Wednesday, November 16, 2022

Cantique de Jean Racine, Opus 11


"The highest goal of music is to connect their soul to their Divine Nature, not entertainment." 
Pythagorus

I often find that pieces of music can impact us greatly.  They resurface at various places in your life, where you can remember the places where they were played, how they affect you, and move you in places you may not have recognized before.

Pieces like the Cantique de Jean Racine, Opus 11 by Gabriel Faure.

The piece is a mixed choir composition, usually intended for accompaniment on an organ, which captures the French paraphrase of a Latin hymn from the breviary of the matins, liturgical books for the darkness of early morning.   Composed in 1865, it became one of Faure's early signature pieces.  He was 19 at its composition.

I first encountered the piece at a show choir summer camp at Duke University in 1994, the summer before my freshman year of high school.  The Brightleaf Music Workshop always aimed to expose its students to a wide variety of choral music, from show choir, to vocal jazz, to gospel, and high holy classical music.  The Cantique was one such classical piece for that year, to be performed in the final shows and additionally to be performed at Sunday services in the Duke Chapel.  

This was one portion of the camp that I always looked forward to. 

Duke remains an interesting college campus.  One side is all straight edges and modern architecture, as if completely designed by engineers.  The other is closer to Oxford and Cambridge, assembled by stone masons and craftsmen.  As if completely designed by artisans.  The Duke Chapel exists on this side of the campus, completely mirroring classical cathedral architecture.  Accordingly, the cross shaped building has amazing acoustics that ring music and sound throughout the structure.  

Plus, it has the most beautiful sounding organs that I've heard.  While the Chapel now has three, at the time, it housed two large pipe organs, one with 6,900 pipes, and the other with 5,033 pipes.  You can feel the bass from those pipes in your soul.

For the 1994 Brightleaf song selection for the Duke Chapel services, the conductors of Brightleaf chose the Cantique de Jean Racine to be accompanied by the chapel's organs, and a men's acapella performance of the Amen section of an Ave Maria variation to close.  

To sing those pieces there, with expert accompaniment, and to feel the music in your body and soul because of the construction of the Chapel was a divine experience.  We can often talk about feeling the Spirit in Christian circles and this often comes with more charismatic music.  Something more modern, something where the darkness and the volume allows you to let go and feel the emotion of the song and the praise being lifted.  

This was different.  This was connecting with something older, something greater. A piece that had been performed for hundreds of years, raising praise to God.  A building designed to honor the Lord in every piece that was chosen for it by masters in their field.  The unity of voices singing in harmony.  And the echo of the music in the air.

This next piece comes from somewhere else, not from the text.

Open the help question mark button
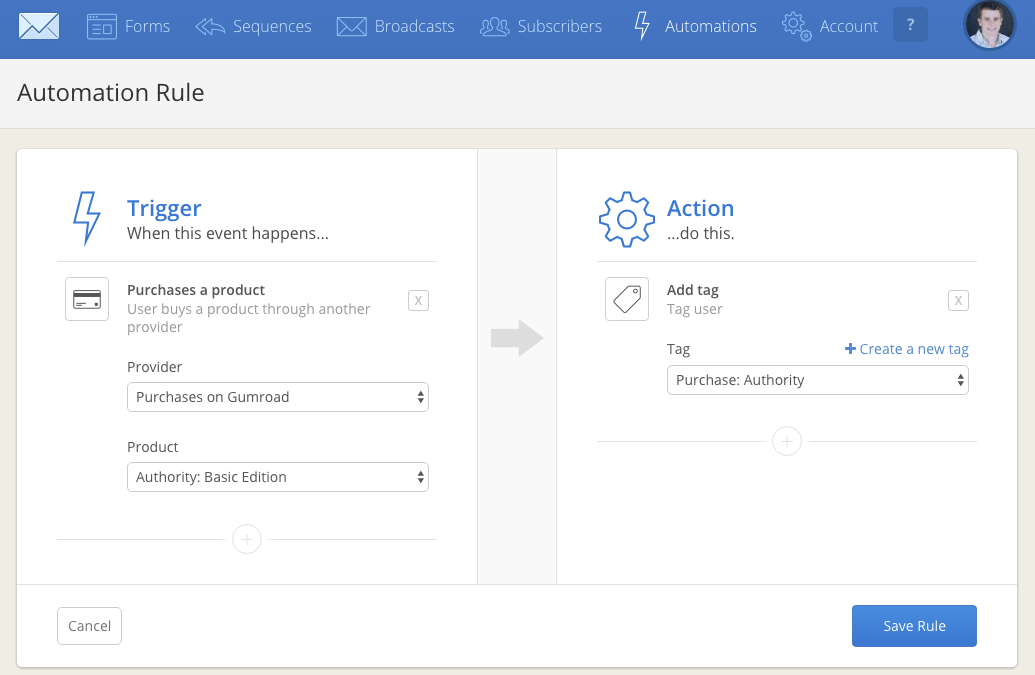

I count it as one of the clearest experiences where I felt the Spirit of the Lord's presence. 

The piece would continue to pop up in my life, being a competition piece for All-Region Choir in my high school years.  And now, I'm having the pleasure of singing it with the Cummins Diversity Choir, with others who have likewise encountered it in ages past.

And each time we sing, I still feel the echo of that Sunday morning years ago.



"Verbe égal au Très-Haut, notre unique espérance,
Jour éternel de la terre et des cieux,
De la paisible nuit nous rompons le silence:
Divin Sauveur, jette sur nous les yeux.

Répands sur nous le feu de Ta grâce puissante;
Que tout l'enfer fuie au son de Ta voix;
Dissipe le sommeil d'une âme languissante
Qui la conduit à l'oubli de Tes lois!

Ô Christ! sois favorable à ce peuple fidèle,
Pour Te bénir maintenant rassemblé;
Reçois les chants qu'il offre à Ta gloire immortelle,
Et de Tes dons qu'il retourne comblé."


"Word of the Highest, our only hope,
Eternal day of earth and the heavens,
We break the silence of the peaceful night;
Saviour Divine, cast your eyes upon us!

Pour on us the fire of your powerful grace,
That all hell may flee at the sound of your voice;
Banish the slumber of a weary soul,
That brings forgetfulness of your laws!

O Christ, look with favour upon your faithful people
Now gathered here to praise you;
Receive their hymns offered to your immortal glory;
May they go forth filled with your gifts."